- [Extract provided]
▬▬▬▬▬▬▬▬▬▬
What Are These Gadgets?

Whistle, Fi, and Halo all fall into a new category of product known as connected dog collars. Each one offers some degree of location or activity tracking—or in the case of Halo, training and geofencing—while connecting to your smartphone through Bluetooth, cellphone signal, or WiFi. These aren’t the only connected dog collars on-sale right now, but these three products are the most well known, and together represent all technologies currently available in the space.

Whistle

Whistle currently offers two devices: an $80 motion-based fitness tracker and a $150 unit that adds live GPS tracking. Both are small, unobtrusive, and clip to your dog’s existing collar. Using the Whistle app, you can define a perimeter around your yard and receive an alert if your dog leaves that area. In addition to tracking exercise intensity and duration, Whistle’s motion sensors are equipped with algorithms designed to identify and alert you of problem behaviors like licking and scratching. Fitness tracking plans start at $5 per month; location tracking starts at $8.25. Battery life for the GPS tracker is said to be three days if the dog is away from your WiFi connection.
▬▬▬▬▬▬▬▬▬▬
- [Records provided]

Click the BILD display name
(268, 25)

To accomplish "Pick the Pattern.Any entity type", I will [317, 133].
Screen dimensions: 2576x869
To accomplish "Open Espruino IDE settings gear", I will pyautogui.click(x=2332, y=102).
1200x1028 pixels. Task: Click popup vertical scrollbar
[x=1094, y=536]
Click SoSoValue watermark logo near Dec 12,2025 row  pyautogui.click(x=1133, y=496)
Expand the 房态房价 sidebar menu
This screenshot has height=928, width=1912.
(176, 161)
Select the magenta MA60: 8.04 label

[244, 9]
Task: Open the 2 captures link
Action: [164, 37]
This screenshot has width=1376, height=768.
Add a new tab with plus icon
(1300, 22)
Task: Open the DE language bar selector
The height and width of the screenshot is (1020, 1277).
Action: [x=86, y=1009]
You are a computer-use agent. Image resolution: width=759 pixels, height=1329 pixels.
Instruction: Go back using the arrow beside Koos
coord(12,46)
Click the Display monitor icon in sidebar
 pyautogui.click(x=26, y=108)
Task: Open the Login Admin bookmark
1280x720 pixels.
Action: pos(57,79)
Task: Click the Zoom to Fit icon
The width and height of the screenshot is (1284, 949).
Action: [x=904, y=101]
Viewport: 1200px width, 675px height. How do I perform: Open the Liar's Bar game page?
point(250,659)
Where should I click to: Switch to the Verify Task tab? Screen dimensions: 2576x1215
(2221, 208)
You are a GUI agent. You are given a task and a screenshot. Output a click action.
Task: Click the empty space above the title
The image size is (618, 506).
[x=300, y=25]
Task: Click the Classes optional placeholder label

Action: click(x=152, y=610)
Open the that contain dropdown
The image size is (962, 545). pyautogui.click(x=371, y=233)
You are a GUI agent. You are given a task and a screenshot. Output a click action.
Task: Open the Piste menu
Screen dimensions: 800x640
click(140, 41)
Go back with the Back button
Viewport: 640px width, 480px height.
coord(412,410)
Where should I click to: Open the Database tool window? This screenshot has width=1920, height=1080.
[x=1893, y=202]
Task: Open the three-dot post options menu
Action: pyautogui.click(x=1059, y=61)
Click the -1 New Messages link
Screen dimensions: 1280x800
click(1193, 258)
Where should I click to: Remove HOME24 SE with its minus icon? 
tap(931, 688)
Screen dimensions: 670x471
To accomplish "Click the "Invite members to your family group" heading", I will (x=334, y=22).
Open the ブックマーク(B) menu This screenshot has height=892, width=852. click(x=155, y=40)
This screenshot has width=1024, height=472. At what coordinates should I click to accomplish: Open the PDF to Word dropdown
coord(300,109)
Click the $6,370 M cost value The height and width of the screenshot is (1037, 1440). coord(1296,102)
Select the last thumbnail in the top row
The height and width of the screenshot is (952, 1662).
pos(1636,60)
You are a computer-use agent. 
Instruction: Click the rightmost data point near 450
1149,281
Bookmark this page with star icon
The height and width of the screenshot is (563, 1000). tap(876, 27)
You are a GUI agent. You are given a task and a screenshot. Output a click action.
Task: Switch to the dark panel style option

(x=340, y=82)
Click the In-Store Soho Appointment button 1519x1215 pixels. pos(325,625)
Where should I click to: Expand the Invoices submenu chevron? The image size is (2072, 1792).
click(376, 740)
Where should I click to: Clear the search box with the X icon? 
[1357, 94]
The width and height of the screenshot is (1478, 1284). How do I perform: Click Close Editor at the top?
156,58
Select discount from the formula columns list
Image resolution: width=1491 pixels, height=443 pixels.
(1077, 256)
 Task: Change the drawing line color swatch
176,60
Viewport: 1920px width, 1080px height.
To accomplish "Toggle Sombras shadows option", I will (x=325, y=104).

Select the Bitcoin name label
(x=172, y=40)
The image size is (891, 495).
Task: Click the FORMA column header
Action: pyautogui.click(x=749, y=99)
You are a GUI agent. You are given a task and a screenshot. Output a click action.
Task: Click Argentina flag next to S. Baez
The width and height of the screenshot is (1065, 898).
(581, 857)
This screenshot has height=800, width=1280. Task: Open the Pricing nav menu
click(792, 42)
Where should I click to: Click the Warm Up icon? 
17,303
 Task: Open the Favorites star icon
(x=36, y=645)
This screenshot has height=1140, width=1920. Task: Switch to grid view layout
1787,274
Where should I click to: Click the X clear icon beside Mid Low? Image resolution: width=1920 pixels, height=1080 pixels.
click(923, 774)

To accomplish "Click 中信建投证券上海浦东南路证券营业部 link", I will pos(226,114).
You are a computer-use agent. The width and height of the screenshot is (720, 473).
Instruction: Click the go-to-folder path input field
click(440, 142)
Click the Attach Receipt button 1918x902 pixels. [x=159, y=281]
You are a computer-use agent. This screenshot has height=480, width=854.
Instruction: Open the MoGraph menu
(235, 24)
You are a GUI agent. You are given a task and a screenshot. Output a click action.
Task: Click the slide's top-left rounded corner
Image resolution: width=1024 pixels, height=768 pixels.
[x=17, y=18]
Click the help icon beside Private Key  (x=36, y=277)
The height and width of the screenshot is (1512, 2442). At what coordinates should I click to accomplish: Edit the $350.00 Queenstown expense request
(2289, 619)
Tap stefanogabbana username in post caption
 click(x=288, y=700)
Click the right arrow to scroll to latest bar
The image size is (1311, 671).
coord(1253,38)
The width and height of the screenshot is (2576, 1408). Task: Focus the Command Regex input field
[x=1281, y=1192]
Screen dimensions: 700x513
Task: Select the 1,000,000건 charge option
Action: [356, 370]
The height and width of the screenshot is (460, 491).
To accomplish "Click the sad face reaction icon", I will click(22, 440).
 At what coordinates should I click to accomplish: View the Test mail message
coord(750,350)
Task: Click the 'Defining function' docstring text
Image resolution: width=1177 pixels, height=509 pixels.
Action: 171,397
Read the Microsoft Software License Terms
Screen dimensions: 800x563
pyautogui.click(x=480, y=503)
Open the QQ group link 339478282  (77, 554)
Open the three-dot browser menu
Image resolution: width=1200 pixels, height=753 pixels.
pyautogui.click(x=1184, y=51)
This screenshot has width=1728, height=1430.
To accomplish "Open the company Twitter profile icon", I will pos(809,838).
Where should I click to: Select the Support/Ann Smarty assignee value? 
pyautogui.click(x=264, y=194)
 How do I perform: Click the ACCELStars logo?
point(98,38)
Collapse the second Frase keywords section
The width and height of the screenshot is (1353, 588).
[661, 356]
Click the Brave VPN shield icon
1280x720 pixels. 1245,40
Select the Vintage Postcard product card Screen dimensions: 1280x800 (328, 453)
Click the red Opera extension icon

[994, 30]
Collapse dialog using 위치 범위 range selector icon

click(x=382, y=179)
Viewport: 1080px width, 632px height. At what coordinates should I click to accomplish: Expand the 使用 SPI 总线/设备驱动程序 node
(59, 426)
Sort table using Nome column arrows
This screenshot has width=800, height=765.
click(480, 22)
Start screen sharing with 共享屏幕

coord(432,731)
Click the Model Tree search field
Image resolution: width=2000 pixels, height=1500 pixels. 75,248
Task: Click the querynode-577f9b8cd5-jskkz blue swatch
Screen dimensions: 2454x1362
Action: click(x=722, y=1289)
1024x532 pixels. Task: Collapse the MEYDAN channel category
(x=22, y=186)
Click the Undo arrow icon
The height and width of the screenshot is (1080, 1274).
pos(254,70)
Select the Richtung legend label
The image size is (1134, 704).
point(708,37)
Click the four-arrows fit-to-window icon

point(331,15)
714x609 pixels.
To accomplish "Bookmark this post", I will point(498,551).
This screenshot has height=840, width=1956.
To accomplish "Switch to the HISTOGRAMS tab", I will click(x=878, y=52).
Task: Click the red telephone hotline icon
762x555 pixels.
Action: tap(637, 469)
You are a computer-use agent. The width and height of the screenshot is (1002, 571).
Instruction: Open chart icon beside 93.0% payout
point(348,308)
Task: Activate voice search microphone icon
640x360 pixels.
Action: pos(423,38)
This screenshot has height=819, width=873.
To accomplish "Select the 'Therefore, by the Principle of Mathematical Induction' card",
▬▬▬▬▬▬▬▬▬▬
- [What to do]
[a] In the passage on connected dog collars, what is the stated battery life of Whistle's GPS tracker when the dog is away from the WiFi connection?
[b] In the listing, reproduce everything from the line containing "Task: Click the Classes" down to the line containing "will (x=325, y=104).", including both of those lines.

- [Final answers]
[a] Three days.

[b]
Task: Click the Classes optional placeholder label

Action: click(x=152, y=610)
Open the that contain dropdown
The image size is (962, 545). pyautogui.click(x=371, y=233)
You are a GUI agent. You are given a task and a screenshot. Output a click action.
Task: Open the Piste menu
Screen dimensions: 800x640
click(140, 41)
Go back with the Back button
Viewport: 640px width, 480px height.
coord(412,410)
Where should I click to: Open the Database tool window? This screenshot has width=1920, height=1080.
[x=1893, y=202]
Task: Open the three-dot post options menu
Action: pyautogui.click(x=1059, y=61)
Click the -1 New Messages link
Screen dimensions: 1280x800
click(1193, 258)
Where should I click to: Remove HOME24 SE with its minus icon? 
tap(931, 688)
Screen dimensions: 670x471
To accomplish "Click the "Invite members to your family group" heading", I will (x=334, y=22).
Open the ブックマーク(B) menu This screenshot has height=892, width=852. click(x=155, y=40)
This screenshot has width=1024, height=472. At what coordinates should I click to accomplish: Open the PDF to Word dropdown
coord(300,109)
Click the $6,370 M cost value The height and width of the screenshot is (1037, 1440). coord(1296,102)
Select the last thumbnail in the top row
The height and width of the screenshot is (952, 1662).
pos(1636,60)
You are a computer-use agent. 
Instruction: Click the rightmost data point near 450
1149,281
Bookmark this page with star icon
The height and width of the screenshot is (563, 1000). tap(876, 27)
You are a GUI agent. You are given a task and a screenshot. Output a click action.
Task: Switch to the dark panel style option

(x=340, y=82)
Click the In-Store Soho Appointment button 1519x1215 pixels. pos(325,625)
Where should I click to: Expand the Invoices submenu chevron? The image size is (2072, 1792).
click(376, 740)
Where should I click to: Clear the search box with the X icon? 
[1357, 94]
The width and height of the screenshot is (1478, 1284). How do I perform: Click Close Editor at the top?
156,58
Select discount from the formula columns list
Image resolution: width=1491 pixels, height=443 pixels.
(1077, 256)
 Task: Change the drawing line color swatch
176,60
Viewport: 1920px width, 1080px height.
To accomplish "Toggle Sombras shadows option", I will (x=325, y=104).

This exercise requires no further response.